Staten Island is better known for its single-family homes and driveways than multifamily dwellings, but pretty soon, a new apartment tower will rise. This fall, Lighthouse Point on the North Shore, a stone’s throw away from the Staten Island Ferry Terminal, will break ground. The project is one of three planned for St. George, and coordinated by the city’s Economic Development Corporation, along with the Empire Outlets mall and the New York Wheel.
The centerpiece of the $200 million Lighthouse Point will be a 12-story tower with 100 apartments, 20 of which will be let at below-market rates. It will also include 85,000 square feet of retail and a hotel with more than 160 rooms, among other things.
For a century starting in 1863, the land was home to the U.S. Lighthouse Service Depot, with the EDC describing the site as “the center of lighthouse operations for the United States.” It then fell into disuse until being transferred to the city in 1984. The EDC finally chose a developer in 2006, and also plans for an adjacent historic building to house the National Lighthouse Museum.
The Lighthouse Point project will be developed by Triangle Equities, which describes itself in a press release as “specializ[ing] in city projects, earning an excellent reputation for working together with government agencies and skillfully navigating the most demanding public approval processes.” Their other New York City projects include malls in Flatbush and College Point, plus a number of suburban-style office complexes housing government agencies, sprinkled throughout the outer outer boroughs and beyond.

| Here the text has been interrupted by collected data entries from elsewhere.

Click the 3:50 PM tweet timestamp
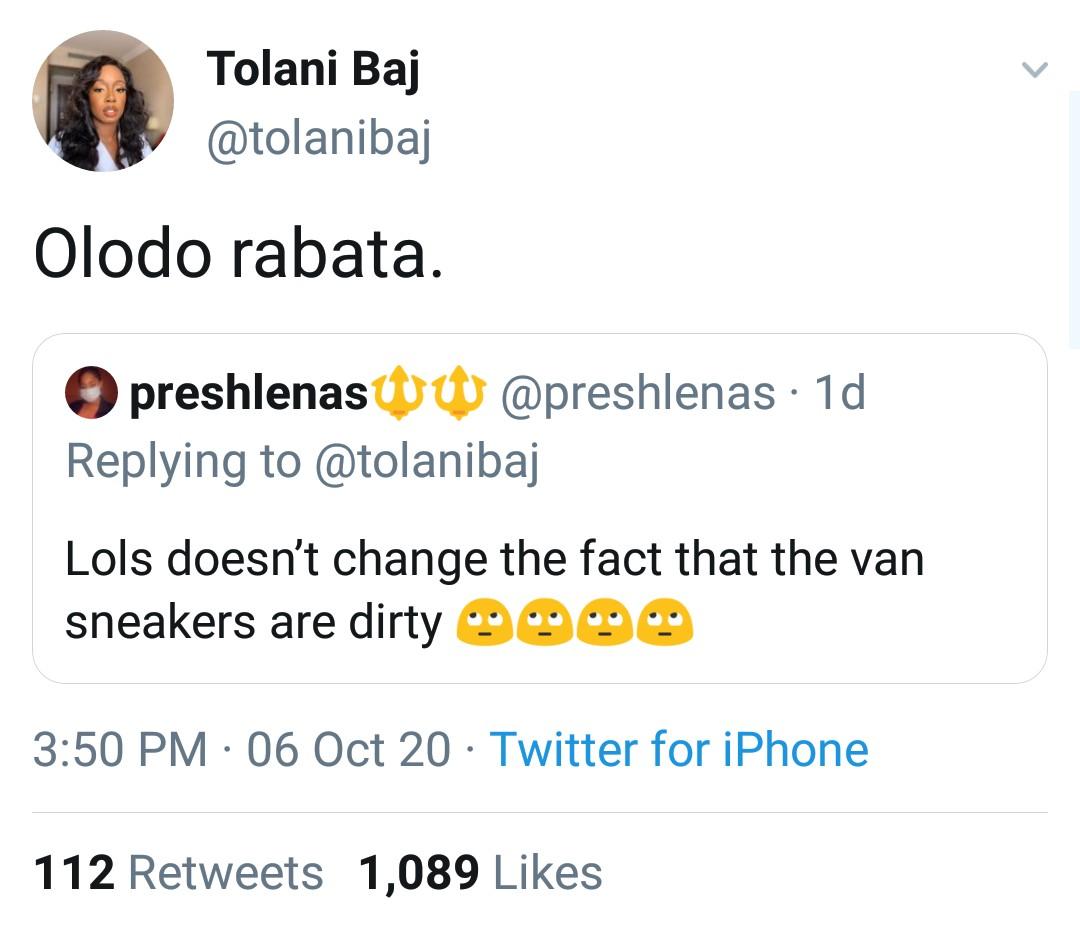pos(121,749)
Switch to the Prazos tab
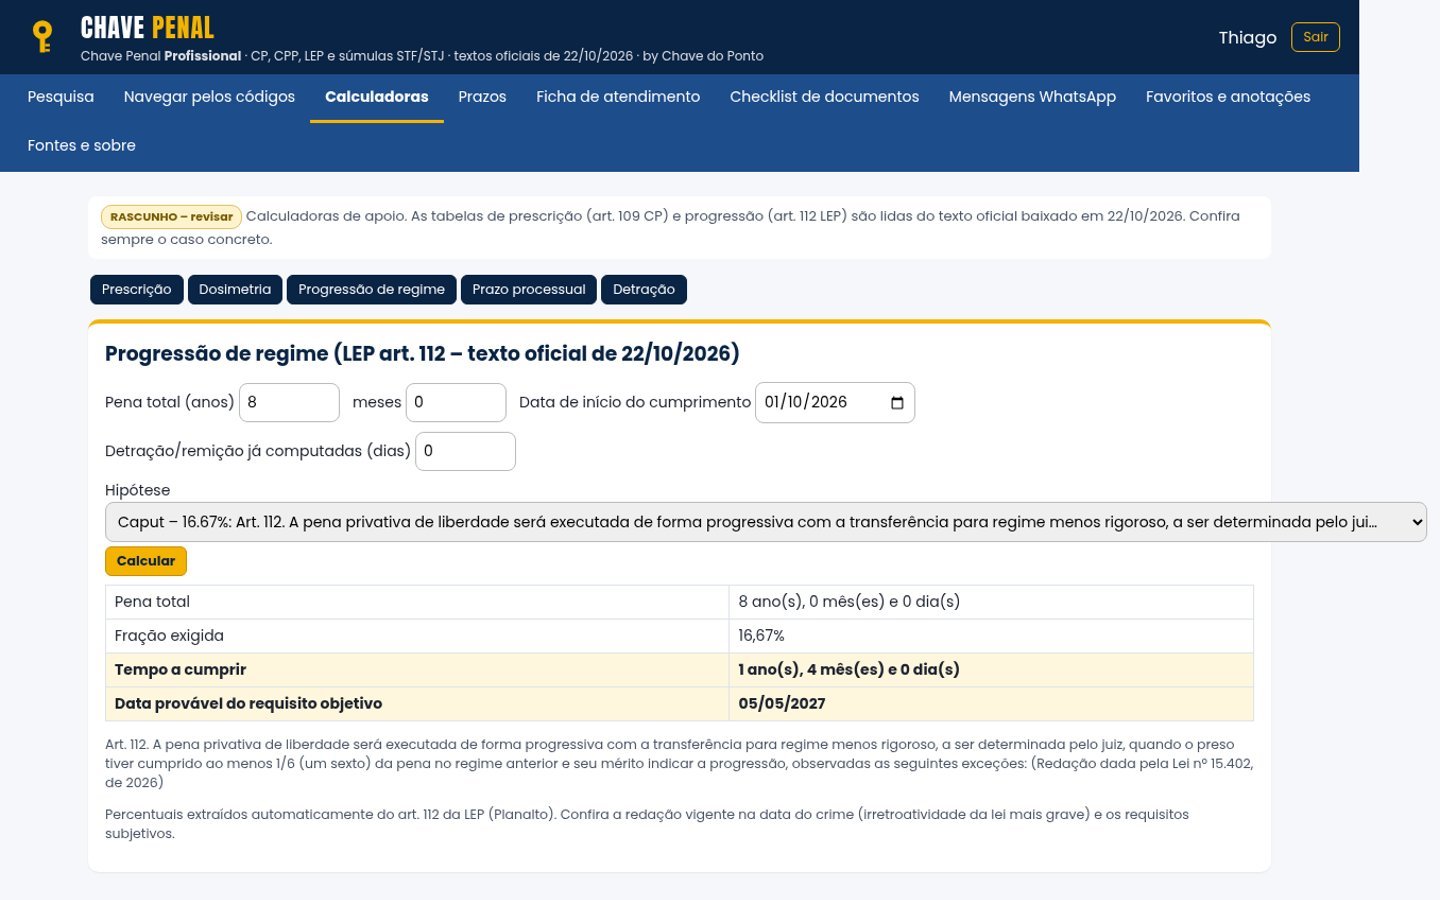Screen dimensions: 1440x900 point(482,97)
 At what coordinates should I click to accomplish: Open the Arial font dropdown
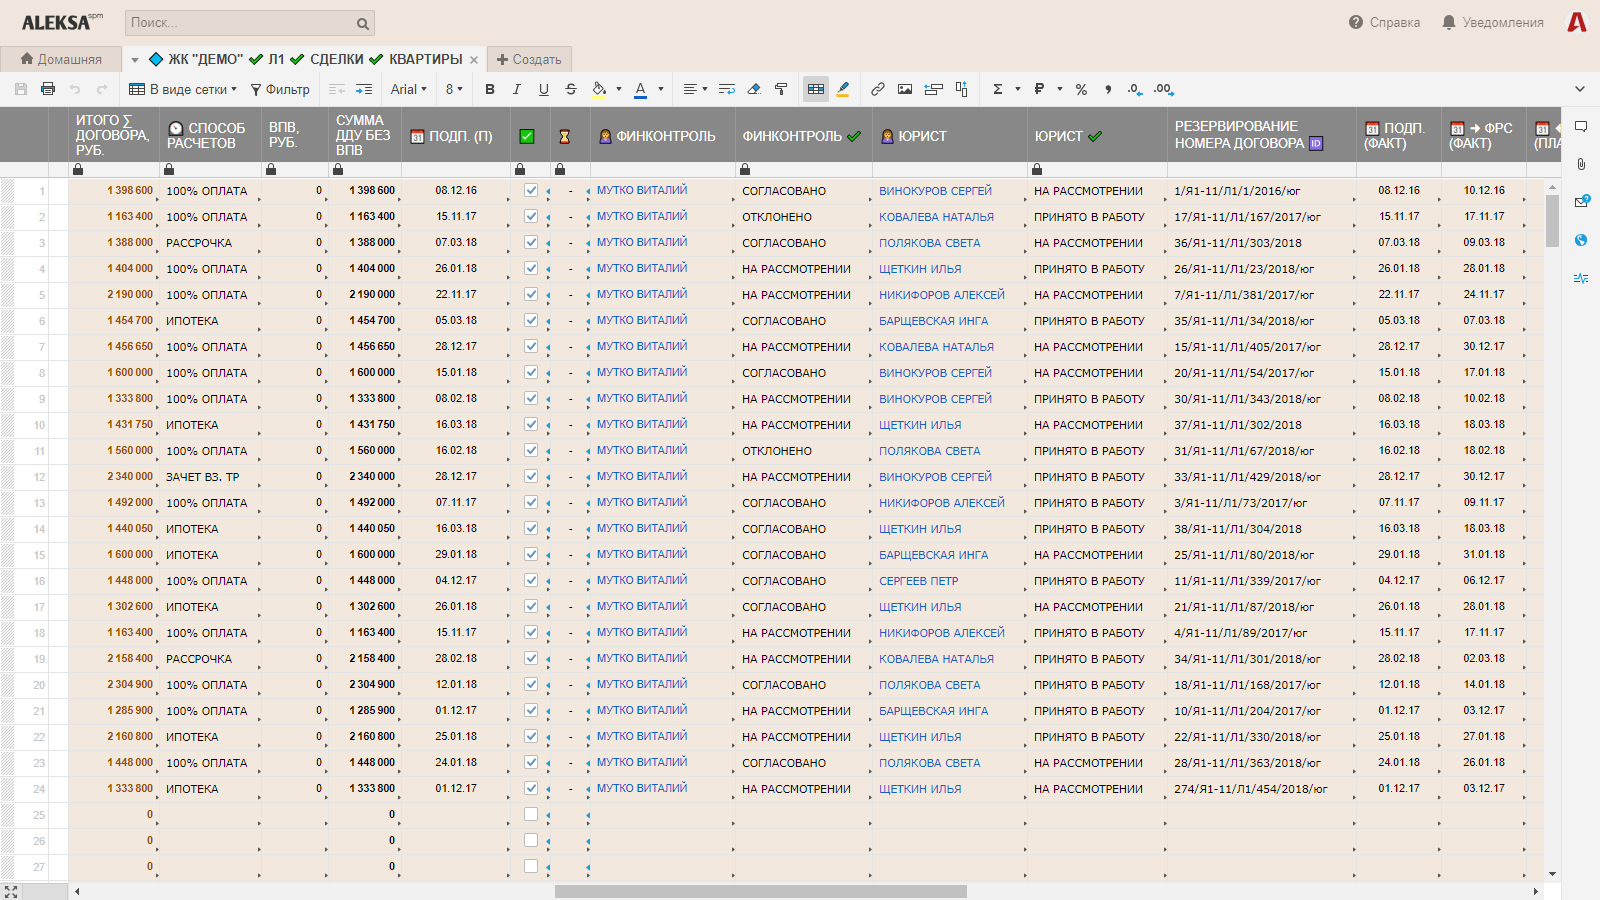[x=408, y=89]
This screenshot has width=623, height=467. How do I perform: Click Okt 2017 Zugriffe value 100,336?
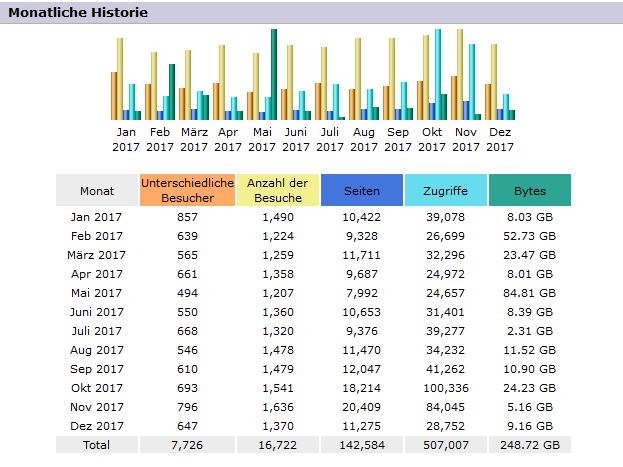(x=445, y=386)
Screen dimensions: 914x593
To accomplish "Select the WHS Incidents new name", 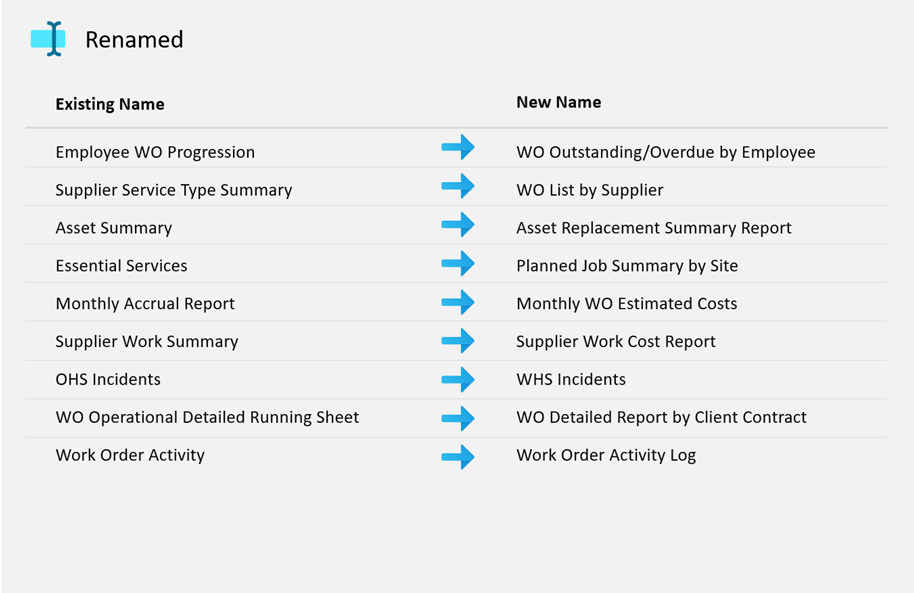I will pyautogui.click(x=570, y=380).
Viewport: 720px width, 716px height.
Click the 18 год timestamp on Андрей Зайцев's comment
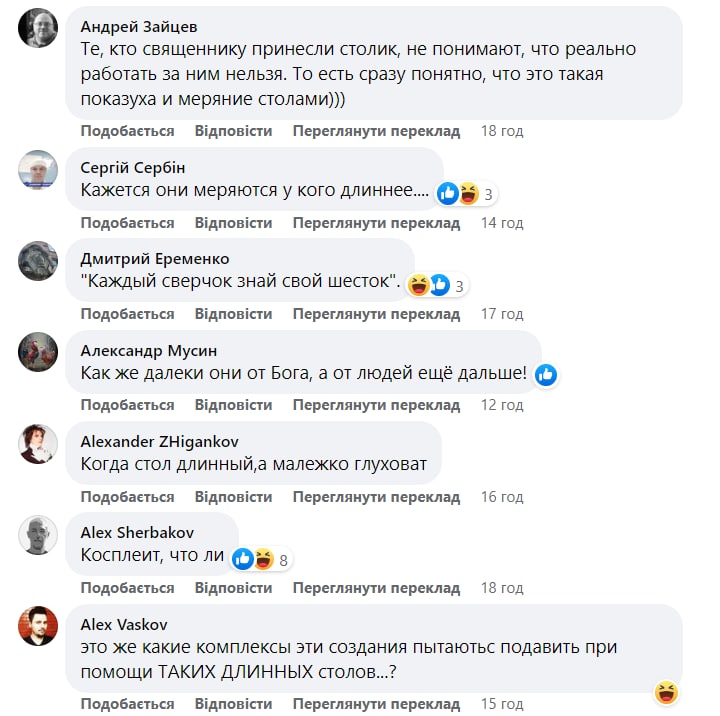[501, 131]
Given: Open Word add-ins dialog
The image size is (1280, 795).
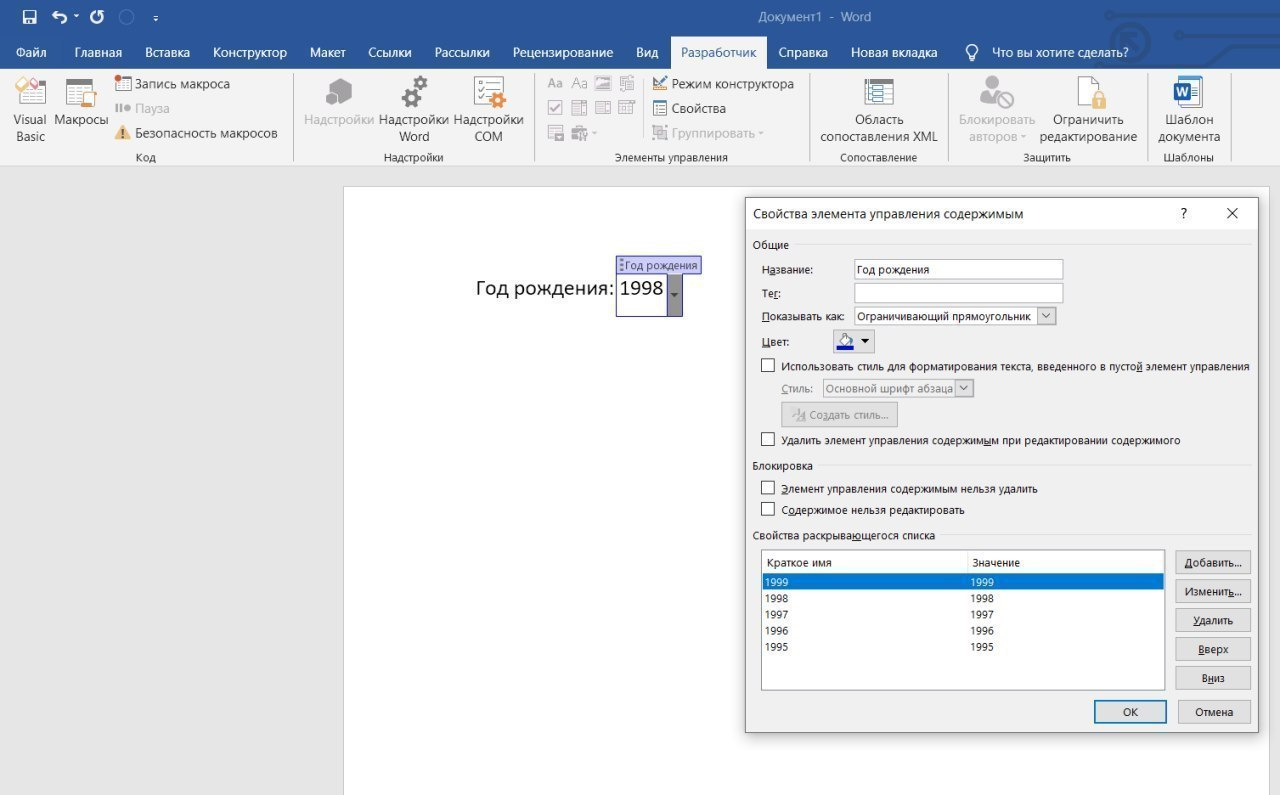Looking at the screenshot, I should tap(414, 110).
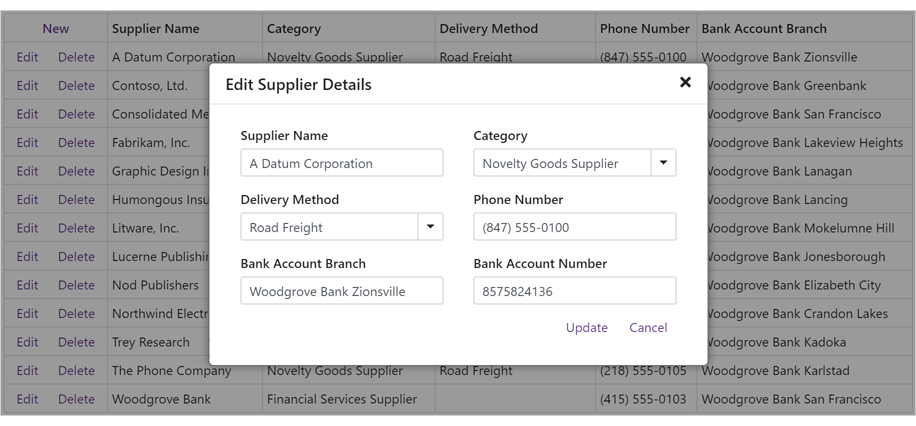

Looking at the bigger picture, the EDC’s three projects should just be the start for St. George. If Staten Island is to ever become a truly urban and integral part of the city, the Department of City Planning will have to zone for denser development across the North Shore (and beyond), and not limit construction activity to sites requiring top-down planning.
Despite the shortcomings of new development in St. George, Lighthouse Point will be a welcome infusion of bodies and economic activity for Staten Island’s North Shore, while also adding a relatively tall (and attractive) building to New York City’s most suburban borough.